### Instructions for the task
Put each line of the items below into a JSON list of strings, one string per line. Skip blank lines and leave out the pictures.

### Records for processing

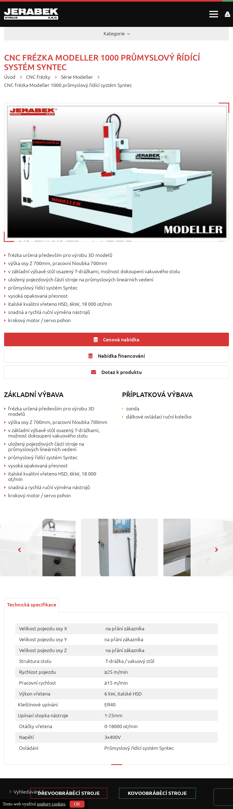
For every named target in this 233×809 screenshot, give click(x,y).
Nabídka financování (116, 356)
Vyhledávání (27, 792)
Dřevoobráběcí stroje (70, 793)
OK (77, 804)
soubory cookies (51, 804)
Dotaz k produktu (116, 372)
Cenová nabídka (116, 339)
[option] (117, 547)
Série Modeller (77, 77)
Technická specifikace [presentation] (31, 605)
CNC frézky (38, 77)
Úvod (9, 77)
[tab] (31, 604)
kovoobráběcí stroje (162, 793)
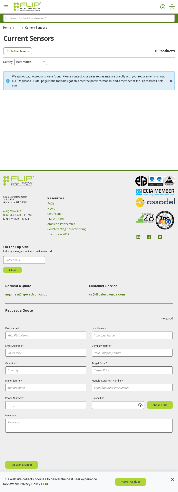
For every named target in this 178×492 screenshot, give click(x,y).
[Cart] (172, 7)
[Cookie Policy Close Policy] (172, 479)
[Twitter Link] (160, 237)
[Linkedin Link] (138, 237)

### Exercise answer
[
  "For every named target in this 233×809 screenshot, give click(x,y).",
  "Nabídka financování (116, 356)",
  "Vyhledávání (27, 792)",
  "Dřevoobráběcí stroje (70, 793)",
  "OK (77, 804)",
  "soubory cookies (51, 804)",
  "Dotaz k produktu (116, 372)",
  "Cenová nabídka (116, 339)",
  "[option] (117, 547)",
  "Série Modeller (77, 77)",
  "Technická specifikace [presentation] (31, 605)",
  "CNC frézky (38, 77)",
  "Úvod (9, 77)",
  "[tab] (31, 604)",
  "kovoobráběcí stroje (162, 793)",
  "For every named target in this 178×492 screenshot, give click(x,y).",
  "[Cart] (172, 7)",
  "[Cookie Policy Close Policy] (172, 479)",
  "[Twitter Link] (160, 237)",
  "[Linkedin Link] (138, 237)"
]